Applicable depuis janvier 2021, l’arrêté du 26 octobre 2020 transpose une directive européenne en droit français. « Cette prise de position juridique conforte les actions déjà engagées pour réduire les niveaux d’empoussièrement dans les activités du BTP. » La démolition est directement concernée.
« Initiée par les organisations professionnelles, une action exploratoire sur 24 situations de travaux courants, dont l’évacuation de gravats, a permis de réaliser 74 mesurages, explique Alison Alazard, en charge de ce sujet à la direction technique de l’OPPBTP.
Disponible depuis mars 2021*, le rapport de cette campagne Carto Silice doit permettre aux entreprises de s’orienter vers l’organisation, les techniques et les moyens de protection collective les plus efficaces. »
Traitement des déchets : mieux cerner l’ouvrage à démolir
Liée à l’économie circulaire, la volonté de recycler les déchets issus du bâtiment est à l’origine de la création d’une filière propre au BTP. Le diagnostic produits, matériaux, déchets (PMD) va dans ce sens. « L’instauration du PMD bouleverse les modes de déconstruction, estime Matthieu Lassus, les maîtres d’ouvrage vont devoir anticiper le planning et engager rapidement les diagnostics obligatoires ». Paulo Belo, chef d’agence Grand Est de l’entreprise Cardem approuve cette disposition, qui complète le travail du démolisseur : « Il faut évidemment des spécialistes pour effectuer ces sondages, mais nous sommes demandeurs de tout ce qui permet de mieux estimer la composition de l’ouvrage et d’appréhender sa démolition. » Les standards de sécurité ont déjà été réévalués.
« Nos protocoles ont été rendus compatibles avec la volonté de réemployer les matériaux.

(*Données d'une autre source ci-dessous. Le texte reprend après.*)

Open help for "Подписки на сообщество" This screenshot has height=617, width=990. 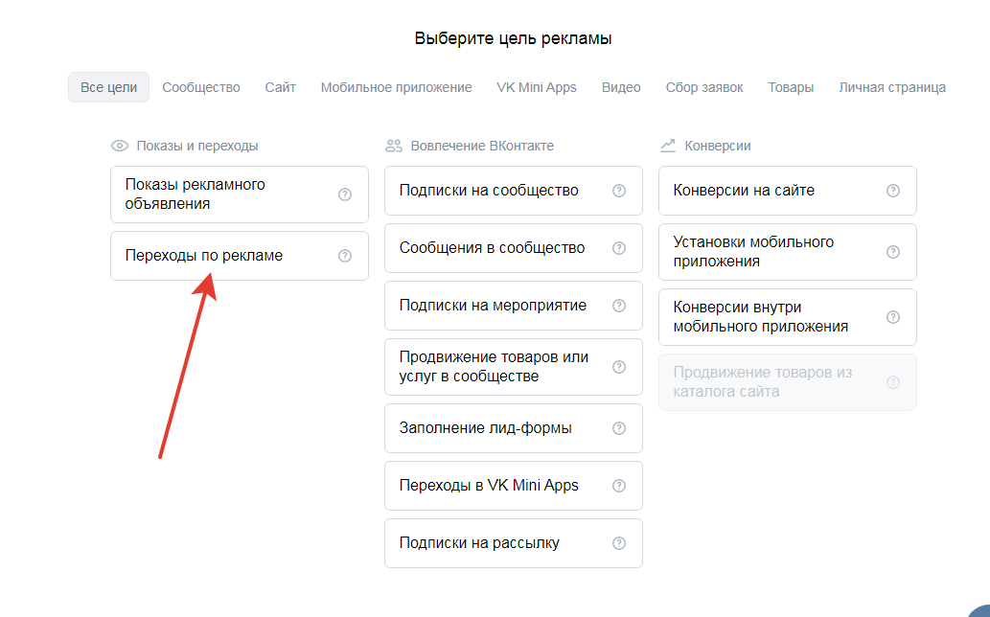619,190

Grâce aux ingénieurs venus dans nos entreprises, nous parvenons à modéliser l’ouvrage à démolir sous forme de maquettes numériques. Qualité et sécurité sont indissociables. »

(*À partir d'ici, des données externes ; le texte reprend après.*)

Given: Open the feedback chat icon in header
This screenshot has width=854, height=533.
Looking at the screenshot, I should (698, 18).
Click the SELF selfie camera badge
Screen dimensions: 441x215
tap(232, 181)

Modes opératoires pour la démolition d'un bâtiment, tri et mécanisation
« La prévention contre les émissions de poussières ne doit pas occulter les autres risques, comme la ruine de l’ouvrage, la chute de matériaux ou l’écrasement, observe Manuel Martin, responsable du domaine Gros Œuvre et travaux en hauteur à la direction technique de l’OPPBTP, qui constate aussi de grandes avancées dans les modes constructifs. Les modes opératoires s’inscrivent dans une approche globale d’amélioration de la productivité et de la sécurité incluant les techniques et les matériels, estime le préventeur. Qui plus est, les résultats sont mesurables rapidement, ce qui est rare. »

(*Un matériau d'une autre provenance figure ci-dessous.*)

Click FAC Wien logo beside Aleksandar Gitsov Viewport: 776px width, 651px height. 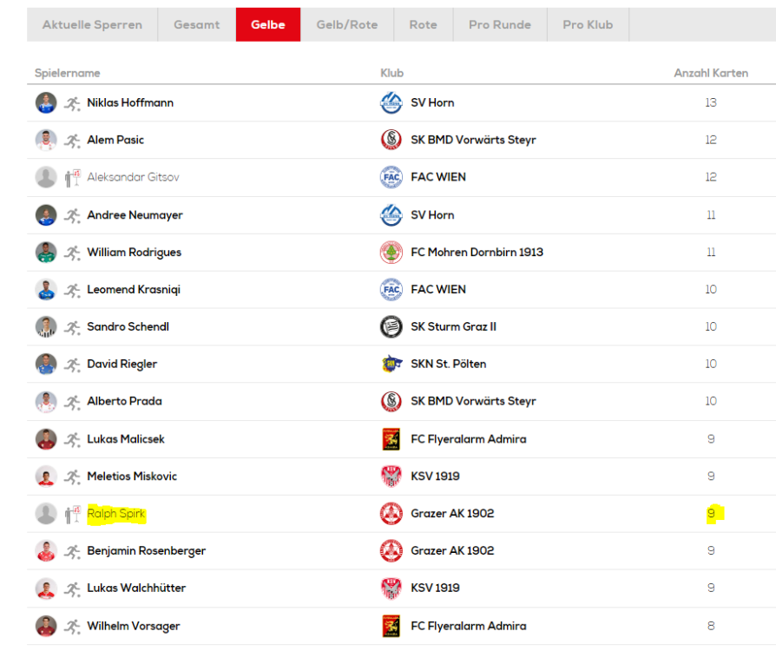pos(391,177)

En lien avec le tri des matériaux, la mécanisation de la démolition concerne dorénavant les opérations de curage du bâtiment. « L’exemple de la brique plâtrière est significatif de l’impact de la valorisation des déchets sur les modes opératoires, témoigne Benoît Lemoine, le dirigeant de l’entreprise Génidem. Avant, lors du curage d’un bâtiment à démolir, seuls les équipements techniques et menuisés en ferraille, plastiques, bois, isolants, sols souples et plâtre étaient triés. Les cloisons brique et plâtre étaient laissées en place pour être démolies avec le reste du bâtiment. Aujourd’hui, elles doivent être démontées avant l’abattage mécanique. Pour faire baisser le coût de leur traitement en décharge adaptée, de 25 à 45 euros par mètre carré, nous avons décidé de mécaniser la tâche à l’aide de robots. »
La prévention contre les émissions de poussières ne doit pas occulter les autres risques.